● **本文**:
= = = = = = =
スペシャルティコーヒーの世界でも特に人気の高い「エチオピア」の中から「ベレカ」という銘柄の中煎りコーヒーを行きつけの自家焙煎珈琲店で飲んだので、その感動的な味わいをお伝えする。

エチオピア・ベレカ

エチオピア・ベレカ・コーヒー

「エチオピアコーヒーは酸味が強くてフルーティー」というイメージがあるが、このベレカは、その想像を心地よく裏切り、さらに奥深い世界へと誘ってくれる一杯だった。

産地

中煎りベレカ

「ベレカ」は、エチオピア南西部に位置する、近年注目を集めているコーヒーの産地。具体的には、南部諸民族州のベンチ・マジ県やシェカ県周辺で生産されている。
 
この地域は、うっそうとした原生林が広がる自然豊かな場所で、「フォレストコーヒー」(※1)の産地としても知られている。
= = = = = = =
● **保存データ**:
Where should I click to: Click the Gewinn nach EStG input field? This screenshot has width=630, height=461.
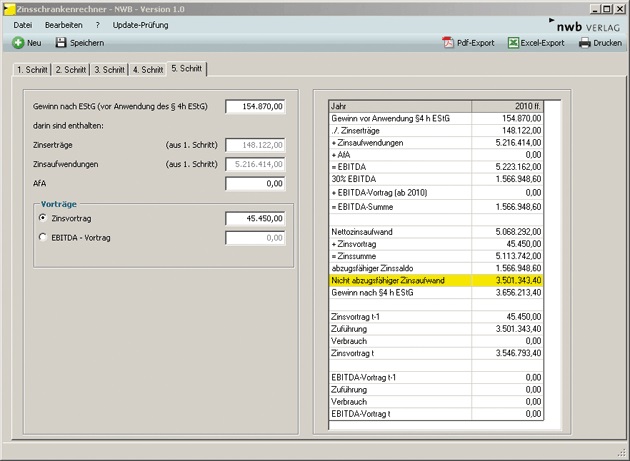256,106
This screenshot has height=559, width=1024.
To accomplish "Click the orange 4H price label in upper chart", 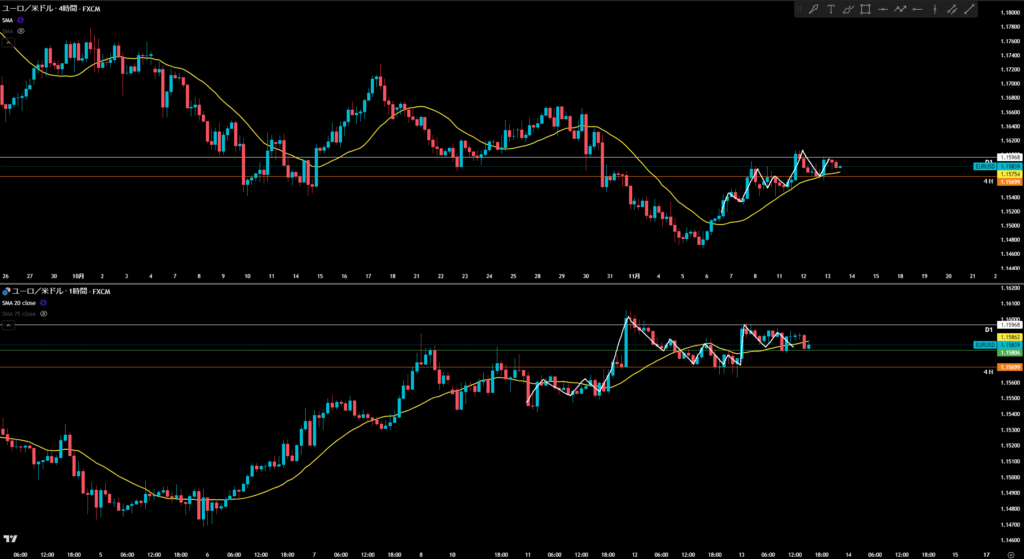I will pyautogui.click(x=981, y=181).
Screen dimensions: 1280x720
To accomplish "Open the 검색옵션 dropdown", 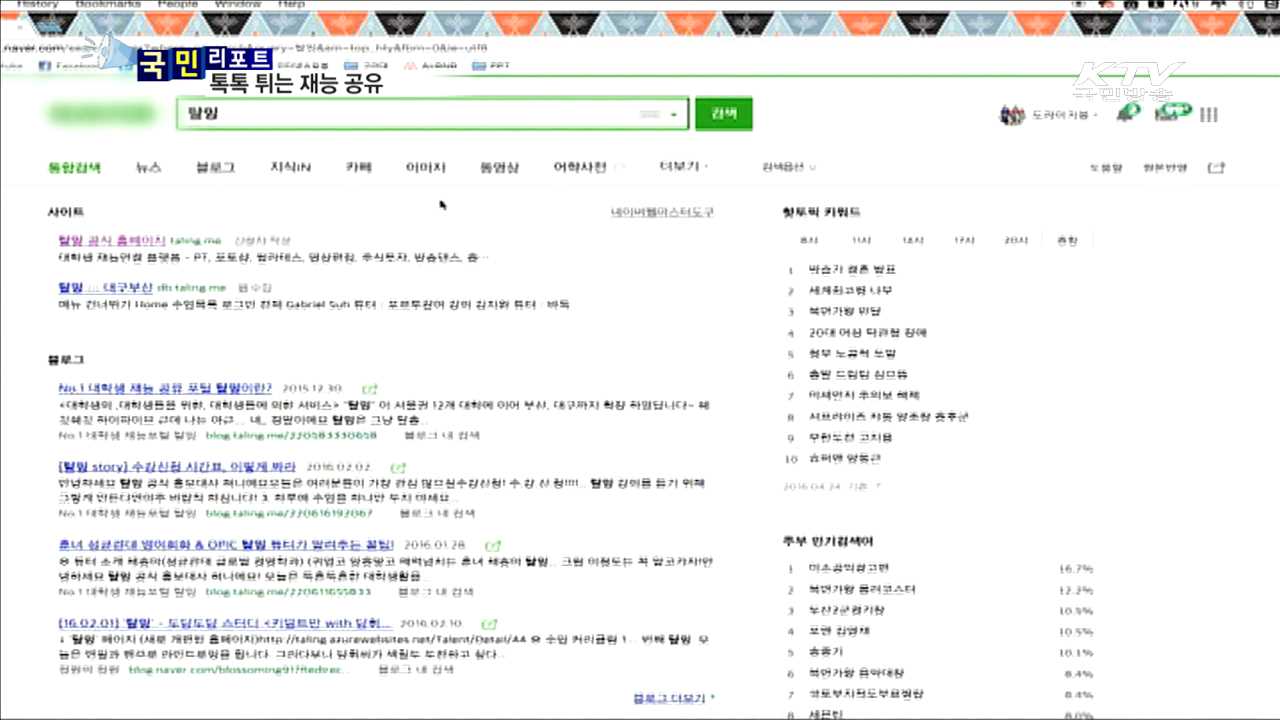I will coord(784,167).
= = = = = = =
● **指示文**: 本文の『「ベレカ」は、エチオピア南西部に位置する』で始まる段落を、主な事実を残して箇条書きにまとめてください。

● **解答例**:
- ベレカはエチオピア南西部にあるコーヒーの産地で、近年注目を集めている。
- 南部諸民族州のベンチ・マジ県やシェカ県の周辺で生産されている。